▸ REQUIRED WORK:
Your answer must hold only the lines below from the line containing "Instruction: Click the PNG" through the line containing "Collapse the BICEP-EPHEMERAL-ENV", each reproduced exactly.

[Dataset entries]

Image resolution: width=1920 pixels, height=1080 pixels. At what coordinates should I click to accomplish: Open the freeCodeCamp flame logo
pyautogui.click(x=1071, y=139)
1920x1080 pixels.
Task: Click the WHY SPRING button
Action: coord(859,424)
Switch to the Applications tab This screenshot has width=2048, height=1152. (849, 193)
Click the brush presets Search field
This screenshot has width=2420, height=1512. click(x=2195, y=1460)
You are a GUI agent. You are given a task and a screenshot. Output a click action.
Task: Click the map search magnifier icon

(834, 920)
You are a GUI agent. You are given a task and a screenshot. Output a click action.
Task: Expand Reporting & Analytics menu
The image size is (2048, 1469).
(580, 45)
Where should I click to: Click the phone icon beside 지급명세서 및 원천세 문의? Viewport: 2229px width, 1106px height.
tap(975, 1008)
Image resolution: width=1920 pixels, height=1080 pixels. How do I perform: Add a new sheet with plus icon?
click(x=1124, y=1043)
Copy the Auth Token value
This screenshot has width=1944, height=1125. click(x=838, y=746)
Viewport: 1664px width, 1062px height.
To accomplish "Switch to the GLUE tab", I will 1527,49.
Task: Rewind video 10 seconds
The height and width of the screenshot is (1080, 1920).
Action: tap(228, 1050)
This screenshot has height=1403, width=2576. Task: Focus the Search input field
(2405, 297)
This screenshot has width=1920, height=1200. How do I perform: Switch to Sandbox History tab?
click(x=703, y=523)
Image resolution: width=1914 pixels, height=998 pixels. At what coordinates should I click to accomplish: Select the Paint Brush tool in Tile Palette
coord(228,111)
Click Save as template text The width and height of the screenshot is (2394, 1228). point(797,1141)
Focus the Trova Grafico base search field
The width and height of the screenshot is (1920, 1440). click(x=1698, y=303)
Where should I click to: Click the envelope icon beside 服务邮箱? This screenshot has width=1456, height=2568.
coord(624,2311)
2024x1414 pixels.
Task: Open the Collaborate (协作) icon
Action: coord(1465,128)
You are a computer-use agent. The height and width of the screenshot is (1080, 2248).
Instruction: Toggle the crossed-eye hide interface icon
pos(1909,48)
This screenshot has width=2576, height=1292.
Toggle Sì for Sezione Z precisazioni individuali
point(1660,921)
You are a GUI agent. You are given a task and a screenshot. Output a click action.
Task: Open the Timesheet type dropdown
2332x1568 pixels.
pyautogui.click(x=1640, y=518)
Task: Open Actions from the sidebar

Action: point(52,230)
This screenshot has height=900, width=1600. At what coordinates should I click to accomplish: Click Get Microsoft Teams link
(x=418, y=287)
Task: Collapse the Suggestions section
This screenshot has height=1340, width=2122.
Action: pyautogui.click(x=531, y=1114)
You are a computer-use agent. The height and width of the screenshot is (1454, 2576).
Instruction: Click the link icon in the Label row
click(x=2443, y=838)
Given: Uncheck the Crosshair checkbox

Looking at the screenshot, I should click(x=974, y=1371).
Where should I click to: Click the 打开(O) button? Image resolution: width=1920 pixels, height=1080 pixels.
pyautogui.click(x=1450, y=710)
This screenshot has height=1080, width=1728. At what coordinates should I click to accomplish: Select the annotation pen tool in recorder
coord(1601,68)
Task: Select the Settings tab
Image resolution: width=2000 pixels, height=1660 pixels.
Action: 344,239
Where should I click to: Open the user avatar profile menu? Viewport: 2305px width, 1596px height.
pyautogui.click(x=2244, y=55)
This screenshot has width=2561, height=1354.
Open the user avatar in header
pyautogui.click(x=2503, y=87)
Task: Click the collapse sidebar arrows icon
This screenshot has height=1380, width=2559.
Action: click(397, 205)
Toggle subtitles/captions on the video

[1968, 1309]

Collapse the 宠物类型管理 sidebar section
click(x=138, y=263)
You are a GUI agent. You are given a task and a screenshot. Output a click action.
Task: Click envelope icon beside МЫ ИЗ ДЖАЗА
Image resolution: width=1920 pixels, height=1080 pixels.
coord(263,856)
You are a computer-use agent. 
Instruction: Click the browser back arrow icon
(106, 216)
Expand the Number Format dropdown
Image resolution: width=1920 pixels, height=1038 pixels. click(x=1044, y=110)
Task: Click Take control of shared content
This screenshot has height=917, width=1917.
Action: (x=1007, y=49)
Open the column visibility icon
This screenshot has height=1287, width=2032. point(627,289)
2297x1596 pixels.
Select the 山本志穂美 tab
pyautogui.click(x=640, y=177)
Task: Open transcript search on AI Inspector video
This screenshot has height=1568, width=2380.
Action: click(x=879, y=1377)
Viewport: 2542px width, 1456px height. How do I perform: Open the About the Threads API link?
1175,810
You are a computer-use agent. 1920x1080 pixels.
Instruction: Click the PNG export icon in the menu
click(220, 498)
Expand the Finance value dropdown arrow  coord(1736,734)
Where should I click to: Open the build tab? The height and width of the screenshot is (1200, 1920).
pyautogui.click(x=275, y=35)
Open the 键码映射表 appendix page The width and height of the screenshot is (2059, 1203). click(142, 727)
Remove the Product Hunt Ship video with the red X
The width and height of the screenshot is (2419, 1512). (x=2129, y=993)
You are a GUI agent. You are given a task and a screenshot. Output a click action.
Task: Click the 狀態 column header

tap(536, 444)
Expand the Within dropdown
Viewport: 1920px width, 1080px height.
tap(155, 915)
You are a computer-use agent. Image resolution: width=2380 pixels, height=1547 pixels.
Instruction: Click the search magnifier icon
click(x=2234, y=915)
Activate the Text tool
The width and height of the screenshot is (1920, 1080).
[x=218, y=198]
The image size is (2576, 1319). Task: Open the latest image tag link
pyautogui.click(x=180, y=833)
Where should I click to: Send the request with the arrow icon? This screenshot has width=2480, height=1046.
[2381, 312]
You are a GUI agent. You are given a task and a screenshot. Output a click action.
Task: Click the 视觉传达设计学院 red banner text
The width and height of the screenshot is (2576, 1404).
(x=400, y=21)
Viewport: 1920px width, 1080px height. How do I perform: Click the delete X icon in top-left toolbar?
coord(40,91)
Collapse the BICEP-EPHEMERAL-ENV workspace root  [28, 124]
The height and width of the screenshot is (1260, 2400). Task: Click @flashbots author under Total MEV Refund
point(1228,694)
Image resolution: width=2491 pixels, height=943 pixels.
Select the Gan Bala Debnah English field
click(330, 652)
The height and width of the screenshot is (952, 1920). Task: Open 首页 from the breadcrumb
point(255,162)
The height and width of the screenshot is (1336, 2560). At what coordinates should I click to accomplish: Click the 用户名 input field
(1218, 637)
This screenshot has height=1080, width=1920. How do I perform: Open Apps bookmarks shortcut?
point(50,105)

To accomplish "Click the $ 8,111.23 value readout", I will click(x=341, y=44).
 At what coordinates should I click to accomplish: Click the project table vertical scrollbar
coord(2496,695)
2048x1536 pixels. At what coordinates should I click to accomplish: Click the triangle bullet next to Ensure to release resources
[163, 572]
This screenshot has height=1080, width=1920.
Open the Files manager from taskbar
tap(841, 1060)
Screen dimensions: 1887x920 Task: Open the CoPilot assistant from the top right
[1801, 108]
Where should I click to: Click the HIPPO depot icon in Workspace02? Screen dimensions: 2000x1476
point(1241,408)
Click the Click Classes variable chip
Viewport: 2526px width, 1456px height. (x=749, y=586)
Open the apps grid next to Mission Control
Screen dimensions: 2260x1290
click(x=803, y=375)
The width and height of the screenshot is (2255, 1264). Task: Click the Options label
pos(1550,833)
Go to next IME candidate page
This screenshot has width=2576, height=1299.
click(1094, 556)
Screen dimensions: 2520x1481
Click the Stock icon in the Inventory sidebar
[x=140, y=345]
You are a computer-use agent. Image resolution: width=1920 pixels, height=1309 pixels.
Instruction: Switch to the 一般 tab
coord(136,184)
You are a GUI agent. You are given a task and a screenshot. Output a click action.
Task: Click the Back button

▸ EXPECTED ANSWER:
Instruction: Click the PNG export icon in the menu
click(220, 498)
Expand the Finance value dropdown arrow  coord(1736,734)
Where should I click to: Open the build tab? The height and width of the screenshot is (1200, 1920).
pyautogui.click(x=275, y=35)
Open the 键码映射表 appendix page The width and height of the screenshot is (2059, 1203). click(142, 727)
Remove the Product Hunt Ship video with the red X
The width and height of the screenshot is (2419, 1512). (x=2129, y=993)
You are a GUI agent. You are given a task and a screenshot. Output a click action.
Task: Click the 狀態 column header

tap(536, 444)
Expand the Within dropdown
Viewport: 1920px width, 1080px height.
tap(155, 915)
You are a computer-use agent. Image resolution: width=2380 pixels, height=1547 pixels.
Instruction: Click the search magnifier icon
click(x=2234, y=915)
Activate the Text tool
The width and height of the screenshot is (1920, 1080).
[x=218, y=198]
The image size is (2576, 1319). Task: Open the latest image tag link
pyautogui.click(x=180, y=833)
Where should I click to: Send the request with the arrow icon? This screenshot has width=2480, height=1046.
[2381, 312]
You are a GUI agent. You are given a task and a screenshot. Output a click action.
Task: Click the 视觉传达设计学院 red banner text
The width and height of the screenshot is (2576, 1404).
(x=400, y=21)
Viewport: 1920px width, 1080px height. How do I perform: Click the delete X icon in top-left toolbar?
coord(40,91)
Collapse the BICEP-EPHEMERAL-ENV workspace root  [28, 124]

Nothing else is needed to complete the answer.